Artist’s impression of Paya Lebar Quarter, a $3.3 billion mixed-use development next to Paya Lebar MRT station. Source: Lendlease
UPDATED: Lendlease is set to launch Phase 2 of the 429-unit Park Place Residences at mixed-use development Paya Lebar Quarter (PLQ) on 7 April amid a property market upturn.
At a media briefing on Monday (12 Mar), the Australian-based developer revealed that the final 219 apartments will be released for sale, of which 70 percent are one- and two-bedroom units.
Prices will start from $900,000 for a one-bedroom unit, two-bedders start from $1.15 million, and three-bedders are going from $1.8 million. Average prices are in the range of $1,859 psf for a one-bedder, $1,780 psf for a two-bedder and $1,667 psf for a three-bedder.
Unit sizes at the 99-year leasehold project are from 480 sq ft to 1,350 sq ft.
Tony Lombardo, CEO Asia at Lendlease, said prices will be roughly 5.0 percent higher than during Phase 1. “We feel that the market has moved (upwards),” he said, adding that other similar projects have raised prices as well.
First launched for sale in March 2017, Park Place Residences sold 210 units during the initial phase, or 50 percent of the available units within one day at a median price of $1,805 psf. Around 95 percent of the buyers were Singaporeans and Permanent Residents.
Subsequently, media reports indicated that Lendlease halted sales a day after the launch in anticipation of a market recovery in 2018, a move adopted by several developers in late 2017.
Commenting on the level of interest expected for Phase 2, Lombardo said: “It depends on where the market is and how people feel, but we do know there is pent-up demand.”
He also thinks there will be minimal impact from the recent hike in the top marginal Buyer’s Stamp Duty (BSD) rate for residential properties priced above $1 million from three percent previously to four percent.

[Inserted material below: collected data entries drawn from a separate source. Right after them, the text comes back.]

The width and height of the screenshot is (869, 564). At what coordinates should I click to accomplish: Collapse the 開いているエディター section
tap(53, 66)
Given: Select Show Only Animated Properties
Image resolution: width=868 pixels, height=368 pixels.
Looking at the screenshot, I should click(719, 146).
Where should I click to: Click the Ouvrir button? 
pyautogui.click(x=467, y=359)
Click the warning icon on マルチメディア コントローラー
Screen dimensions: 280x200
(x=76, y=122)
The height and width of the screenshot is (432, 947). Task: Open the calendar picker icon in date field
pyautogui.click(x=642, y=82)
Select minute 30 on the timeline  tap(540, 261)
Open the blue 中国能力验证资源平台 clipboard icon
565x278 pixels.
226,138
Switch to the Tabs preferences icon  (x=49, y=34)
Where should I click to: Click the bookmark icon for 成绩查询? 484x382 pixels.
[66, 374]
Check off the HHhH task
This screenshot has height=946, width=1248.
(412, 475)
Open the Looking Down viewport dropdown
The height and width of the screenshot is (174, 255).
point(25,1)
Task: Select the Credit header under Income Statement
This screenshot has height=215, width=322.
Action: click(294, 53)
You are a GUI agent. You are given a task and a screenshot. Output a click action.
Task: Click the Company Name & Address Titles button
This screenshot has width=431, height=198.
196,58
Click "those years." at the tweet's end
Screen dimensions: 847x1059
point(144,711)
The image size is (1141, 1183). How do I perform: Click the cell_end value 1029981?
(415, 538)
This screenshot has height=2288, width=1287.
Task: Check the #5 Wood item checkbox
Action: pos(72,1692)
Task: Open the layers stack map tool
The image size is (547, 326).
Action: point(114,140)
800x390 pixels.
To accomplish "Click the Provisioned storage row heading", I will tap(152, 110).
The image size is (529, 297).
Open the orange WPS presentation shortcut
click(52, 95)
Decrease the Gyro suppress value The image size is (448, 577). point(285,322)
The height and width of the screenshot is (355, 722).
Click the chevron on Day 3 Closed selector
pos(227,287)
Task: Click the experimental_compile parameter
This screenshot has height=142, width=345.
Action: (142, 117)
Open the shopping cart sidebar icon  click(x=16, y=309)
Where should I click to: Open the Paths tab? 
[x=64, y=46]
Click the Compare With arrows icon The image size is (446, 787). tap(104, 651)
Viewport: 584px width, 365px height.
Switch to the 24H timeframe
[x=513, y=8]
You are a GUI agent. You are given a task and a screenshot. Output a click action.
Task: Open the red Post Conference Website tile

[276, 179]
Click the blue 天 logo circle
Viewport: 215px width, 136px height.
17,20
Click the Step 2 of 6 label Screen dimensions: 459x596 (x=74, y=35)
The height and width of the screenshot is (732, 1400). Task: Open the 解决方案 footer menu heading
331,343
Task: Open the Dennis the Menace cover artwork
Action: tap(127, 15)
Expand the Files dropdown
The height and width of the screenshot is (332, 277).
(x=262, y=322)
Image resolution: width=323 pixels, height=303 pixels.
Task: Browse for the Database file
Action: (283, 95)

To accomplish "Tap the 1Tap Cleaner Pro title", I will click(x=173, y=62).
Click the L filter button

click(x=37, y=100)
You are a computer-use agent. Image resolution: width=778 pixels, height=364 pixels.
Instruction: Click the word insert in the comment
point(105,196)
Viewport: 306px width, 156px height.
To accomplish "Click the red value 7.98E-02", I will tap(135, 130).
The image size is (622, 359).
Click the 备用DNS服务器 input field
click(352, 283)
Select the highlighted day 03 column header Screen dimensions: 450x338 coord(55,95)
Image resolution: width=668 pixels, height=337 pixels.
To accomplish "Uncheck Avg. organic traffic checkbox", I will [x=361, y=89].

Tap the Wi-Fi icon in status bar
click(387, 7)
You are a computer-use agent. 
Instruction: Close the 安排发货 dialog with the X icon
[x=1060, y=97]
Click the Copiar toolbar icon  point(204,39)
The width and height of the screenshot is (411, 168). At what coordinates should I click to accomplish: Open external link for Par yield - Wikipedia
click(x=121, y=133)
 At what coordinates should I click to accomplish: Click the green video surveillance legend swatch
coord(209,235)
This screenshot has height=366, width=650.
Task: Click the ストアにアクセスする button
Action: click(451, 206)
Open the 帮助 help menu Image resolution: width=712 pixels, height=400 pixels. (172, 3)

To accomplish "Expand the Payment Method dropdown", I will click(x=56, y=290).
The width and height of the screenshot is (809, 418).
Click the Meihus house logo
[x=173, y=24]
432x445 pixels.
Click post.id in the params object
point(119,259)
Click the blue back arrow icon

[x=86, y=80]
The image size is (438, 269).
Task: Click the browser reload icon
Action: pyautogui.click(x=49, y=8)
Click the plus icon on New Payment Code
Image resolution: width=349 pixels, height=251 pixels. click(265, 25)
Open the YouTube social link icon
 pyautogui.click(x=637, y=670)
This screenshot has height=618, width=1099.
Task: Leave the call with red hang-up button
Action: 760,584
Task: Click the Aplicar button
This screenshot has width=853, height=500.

“I don’t think (the BSD) will have a massive impact. It will have a bigger impact on higher priced properties. If you look at the $1.15 million two-bedroom units, (the BSD) will be about $1,500,” said Lombardo.
In a statement, Lendlease also announced that PLQ’s 340,000 sq ft retail mall and three Grade A office towers with nearly one million sq ft of workspaces are over 50 percent committed.
A 12-screen Shaw Theatres cinema has just been added to the mall’s list of anchor tenants, which already includes an NTUC FairPrice Finest supermarket and Kopitiam food court.
In addition, end-of-trip facilities and bicycle parking spaces will be incorporated to promote cycling among tenants.
Lendlease and joint venture partner Abu Dhabi Investment Authority paid a whopping $1.67 billion ($943 psf per plot ratio) for the 3.9ha site in 2015.
The $3.3 billion project is scheduled to complete in phases from end 2018. It is directly linked to Paya Lebar MRT station and is expected to transform the area into a vibrant regional hub.